Face aux multiples violences dans le milieu universitaire, les responsables du comité local du Syndicat National de l’Enseignement Supérieur (SNESUP) de la FHG ont tenu une Assemblée générale extraordinaire (AG), le vendredi 5 juillet 2019, dans les locaux de la Faculté (Ex-Flash), suivie d’une conférence de presse. Outre la dénonciation ferme des violences au sein de la faculté, la décision a été prise de suspendre les cours jusqu’à nouvel ordre, tout en invitant les autorités compétentes à aider le syndicat à la prise de mesures.

Cette conférence de presse était animée par le Secrétaire général du comité SNESUP de la Faculté d’Histoire et de Géographie, Sékou Mamadou Tangara, en présence des membres du bureau et de la Cheffe de la Cellule de Communication du Rectorat de l’USSGB, Mme Dehoumon Mariam Koné.

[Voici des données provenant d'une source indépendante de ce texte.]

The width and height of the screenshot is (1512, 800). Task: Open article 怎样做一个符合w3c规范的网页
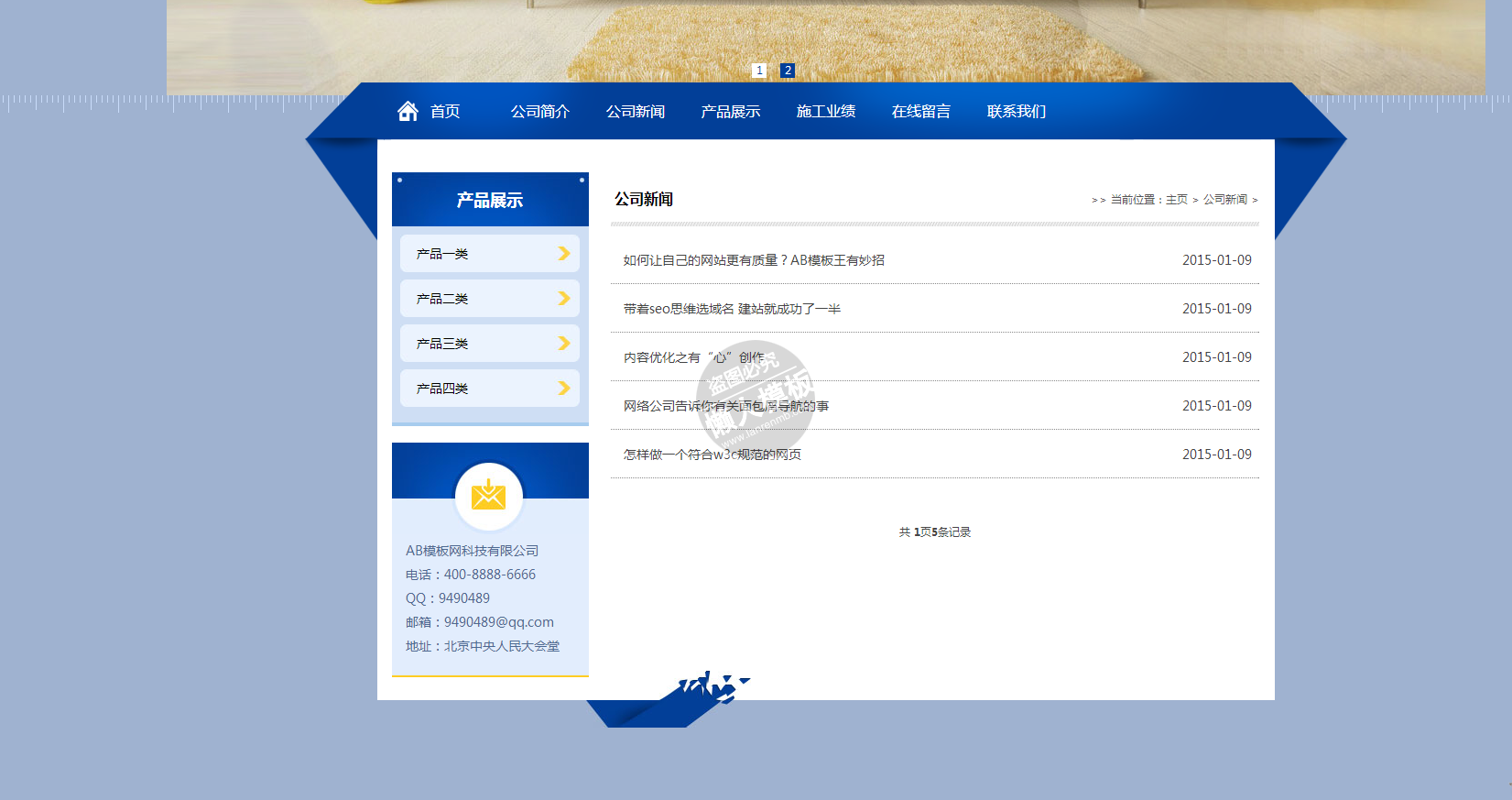[712, 455]
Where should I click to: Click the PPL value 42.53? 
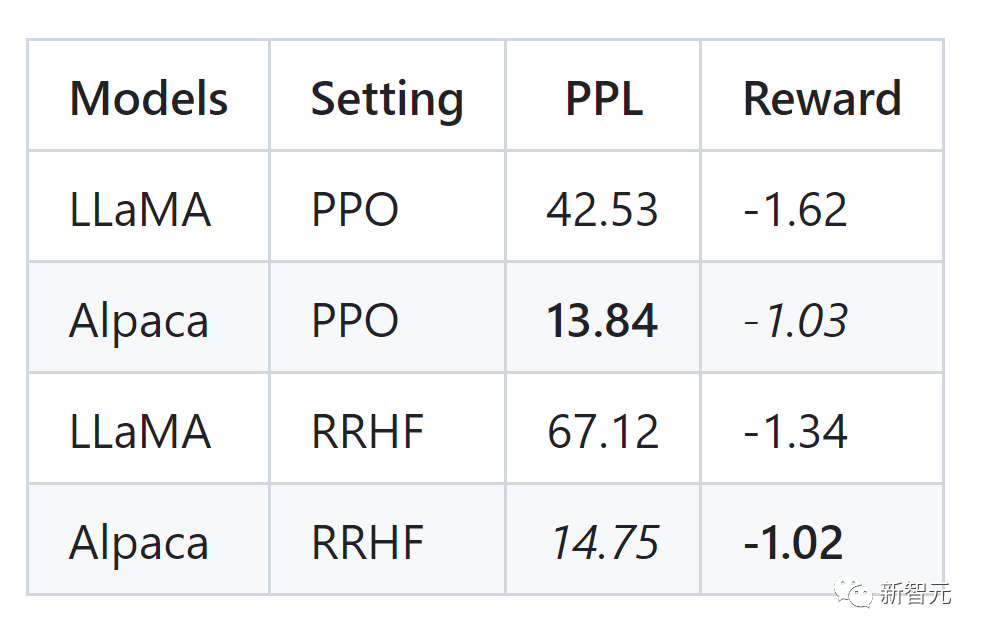click(602, 210)
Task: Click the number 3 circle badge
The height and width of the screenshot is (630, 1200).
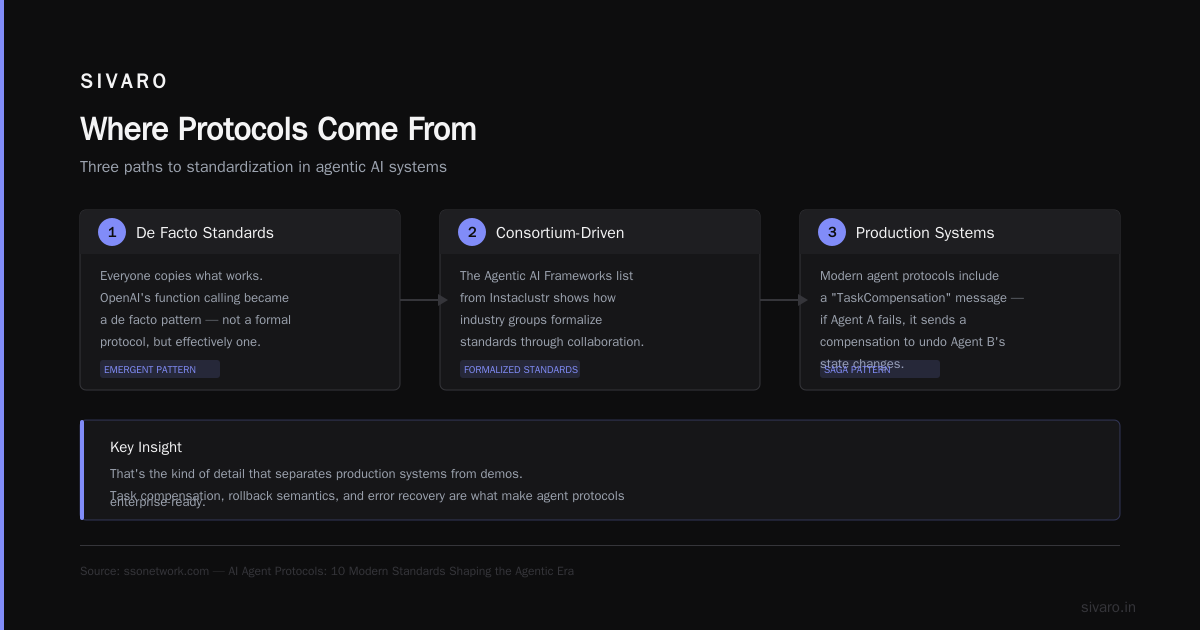Action: coord(832,232)
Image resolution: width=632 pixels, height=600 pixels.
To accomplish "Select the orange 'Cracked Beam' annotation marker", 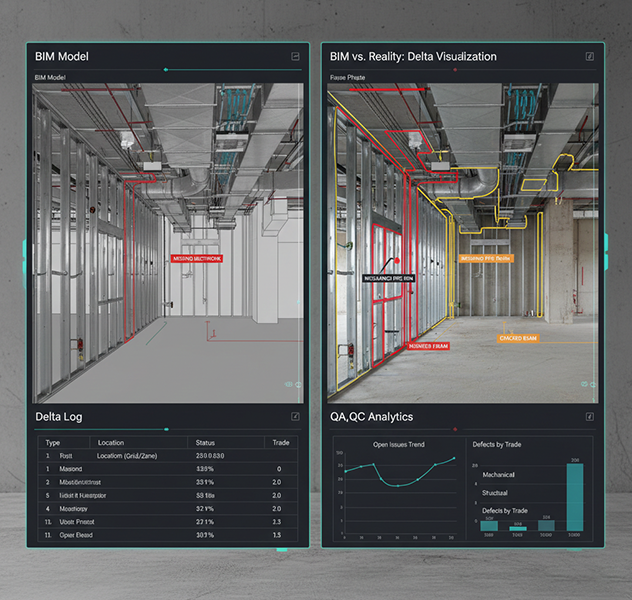I will click(x=519, y=339).
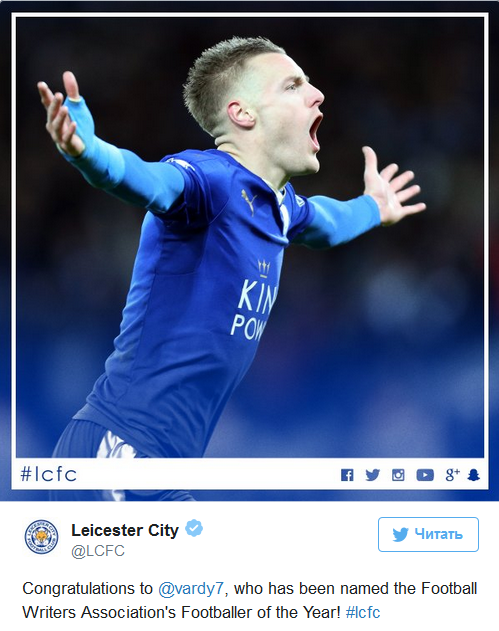Open the Leicester City club crest avatar
The height and width of the screenshot is (631, 499).
point(41,536)
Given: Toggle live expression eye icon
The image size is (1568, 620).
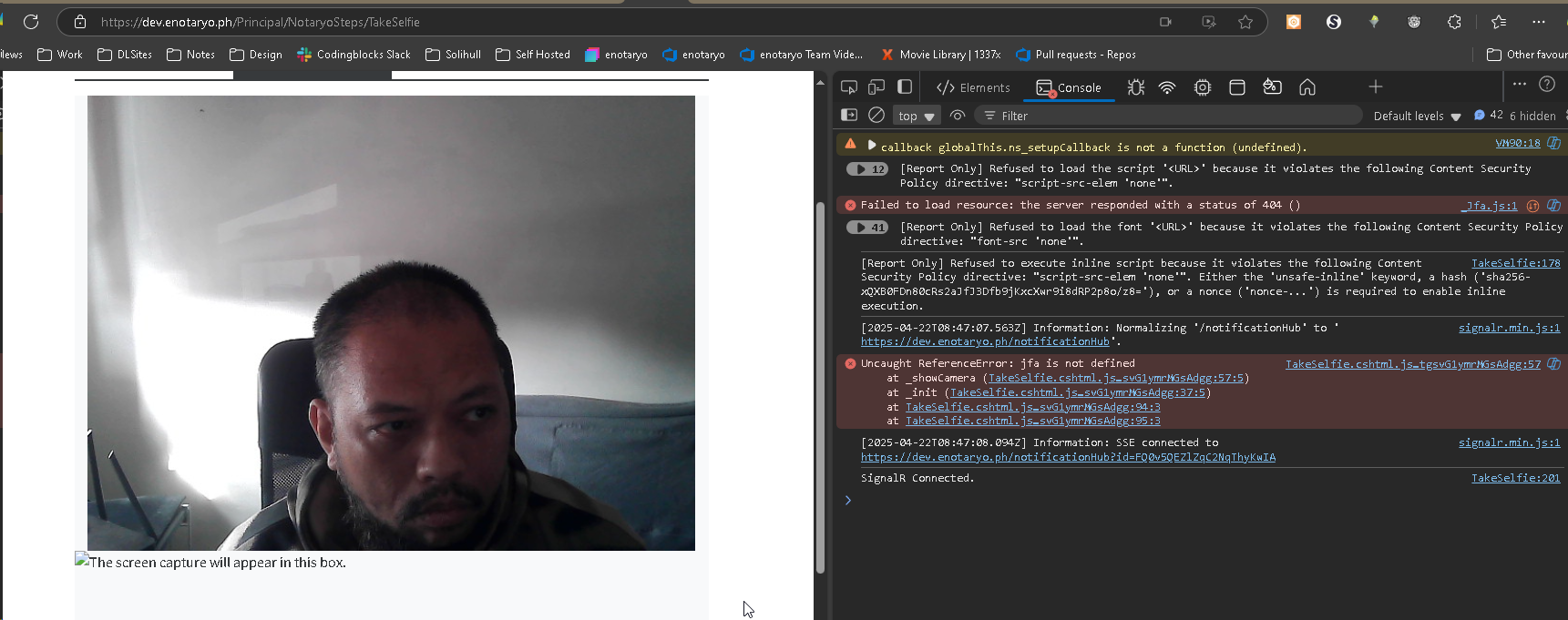Looking at the screenshot, I should pyautogui.click(x=958, y=116).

Malgré les efforts du gouvernement, l’espace scolaire et universitaire est toujours confronté à de multiples et violents dérapages. Le phénomène intervient à chaque renouvellement du bureau de l’Association des Elèves et Etudiants du Mali (AEEM) et à chaque élection des responsables de classe des Facultés.

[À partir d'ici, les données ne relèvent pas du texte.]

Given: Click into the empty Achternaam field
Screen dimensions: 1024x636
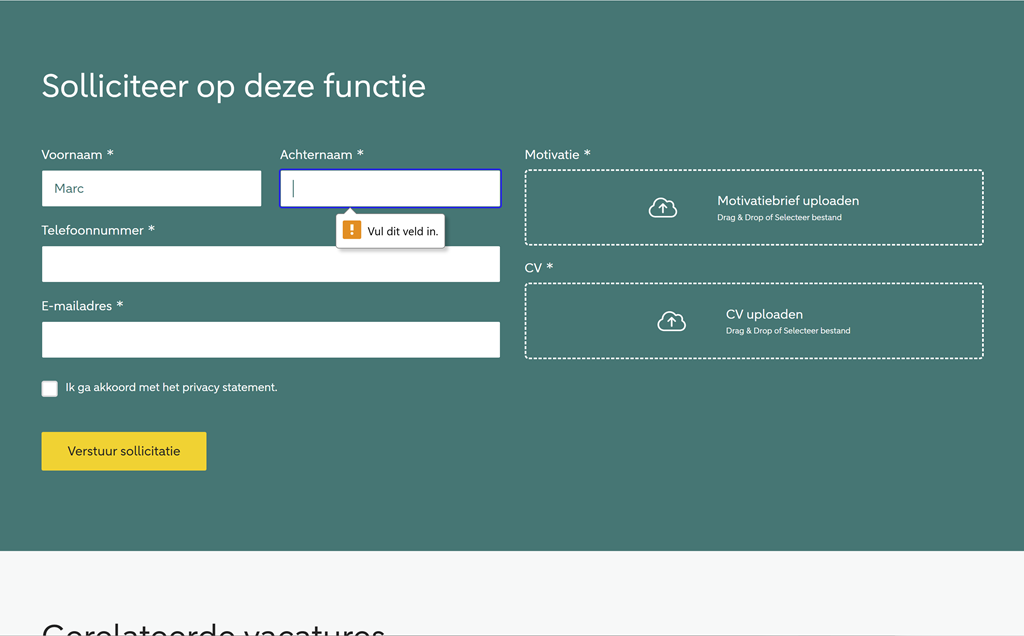Looking at the screenshot, I should click(x=390, y=188).

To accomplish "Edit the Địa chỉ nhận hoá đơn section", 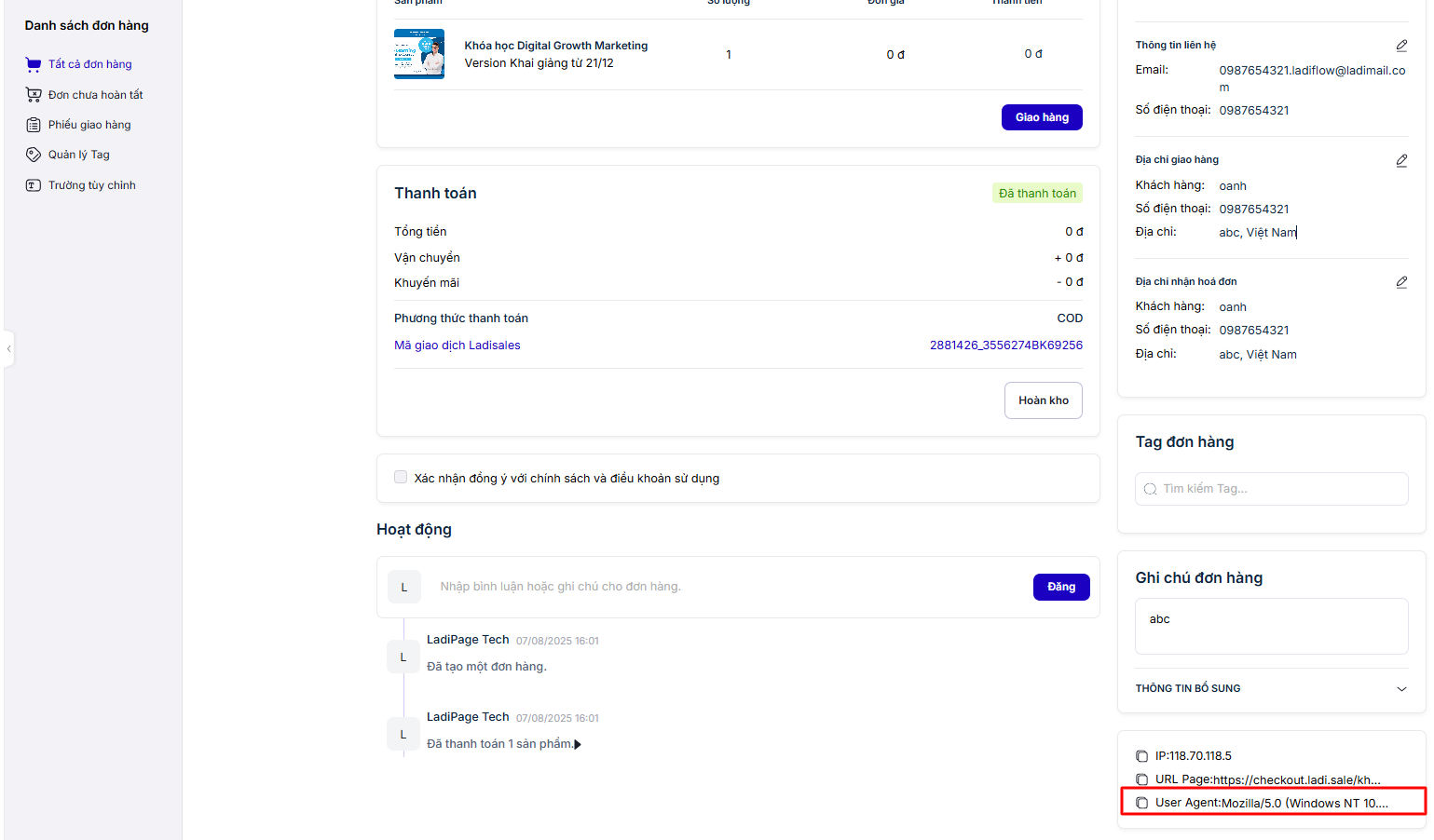I will pos(1400,282).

Selon le conférencier, Sékou Mamadou Tangara, les cours sont perturbés tous les jours à la FHG à cause de la violence qui a transformé la Faculté d’Histoire et de Géographie en un » camp militaire. Tous les jours, les étudiants entonnent des chants militaires en insultant les enseignants et leur enjoignant d’organiser les examens à leur guise »,souligne t-il.

En attendant de retrouver un environnement adéquat de travail, le bureau local SNESUP de la FHG a décidé de suspendre toutes les activités pédagogiques, en raison de l’insécurité ambiante. « Nous dénonçons les violences au sein de notre faculté et nous avons décidé, au cours de notre assemblée générale, de suspendre les cours jusqu’à nouvel ordre « ,a indiqué le conférencier.

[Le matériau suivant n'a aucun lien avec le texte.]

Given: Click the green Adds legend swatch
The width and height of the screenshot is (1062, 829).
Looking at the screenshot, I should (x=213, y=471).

Par ailleurs, le comité local du SNESUP invite les plus hautes autorités à la mise en place d’un poste de police dans l’espace universitaire pour protéger les enseignants et les étudiants, procéder à l’identification, à l’appréhension, à la traduction devant le conseil de discipline et à la radiation de tous les bandits, des étudiants indisciplinés et des fauteurs de trouble dans l’espace universitaire en général et à la FHG en particulier.